Cela illustre aussi le poids des GAFAM dans ces questions de souveraineté – au-delà des relations entre Etat – et à cet égard, le rapport propose la création d’un « droit de péage » pour que les plateformes reversent aux opérateurs une partie des bénéfices qu’ils tirent des énormes investissements réalisés par ces derniers. En clair, les opérateurs européens consentent d’importants investissements dans des infrastructures, pour qu’ensuite plus de 50 % de la bande passante soit accaparée par quelques plateformes comme Netflix, Google ou Facebook. « Il n’est pas trop tard », insiste Sophie Primas.
Souveraineté économique française ou européenne ?
Pour autant, Sophie Primas, Amel Gacquerre et Franck Montaugé ne veulent pas tomber dans un « point de vue autarcique. » « Nous sommes un pays ouvert, avec un marché intérieur européen dynamique, il n’est pas question de remettre en cause ce système. Nous voulons une Europe souveraine dans un monde ouvert », affirme d’entrée la présidente de la commission des Affaires économiques. La question de la souveraineté économique française est effectivement indissociable de la question européenne, puisque les politiques commerciales, ainsi que la politique de la concurrence sont des compétences exclusives de l’UE.
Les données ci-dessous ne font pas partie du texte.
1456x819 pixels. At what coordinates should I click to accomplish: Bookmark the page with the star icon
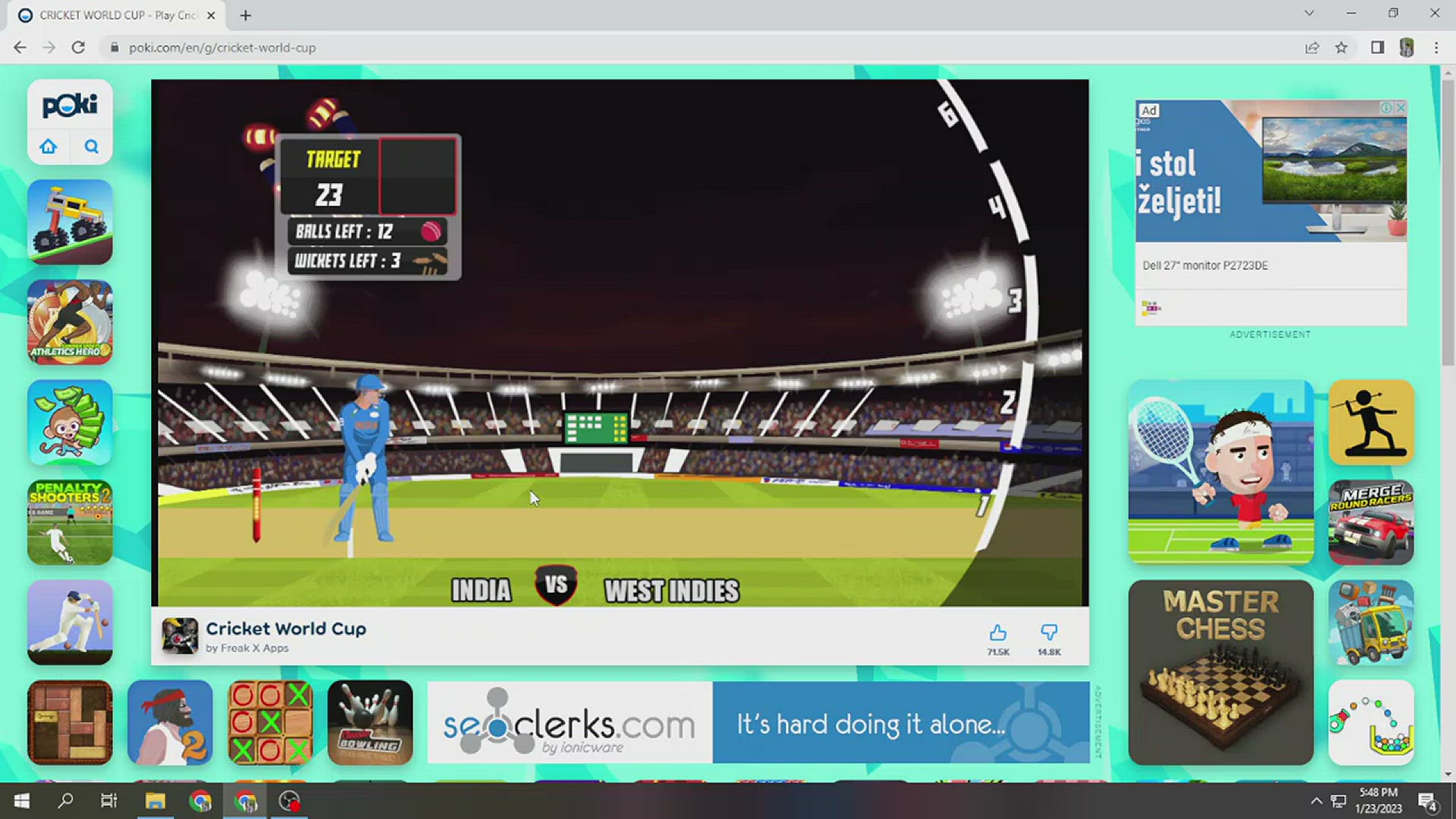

Les sénateurs soulèvent par exemple dans le rapport la question du Mécanisme d’ajustement carbone aux frontières (MACF), qui taxe les importations de produits polluants. C’est a priori une bonne nouvelle pour la compétitivité des entreprises françaises, pour Franck Montaugé, le surcoût sur certaines importations de consommation intermédiaire pourrait « mettre en péril » la compétitivité de certains produits manufacturés européens. Par exemple, si l’acier importé pour construire une machine-outil est taxé, le coût de cette taxe pèsera sur la compétitivité coût du produit fini.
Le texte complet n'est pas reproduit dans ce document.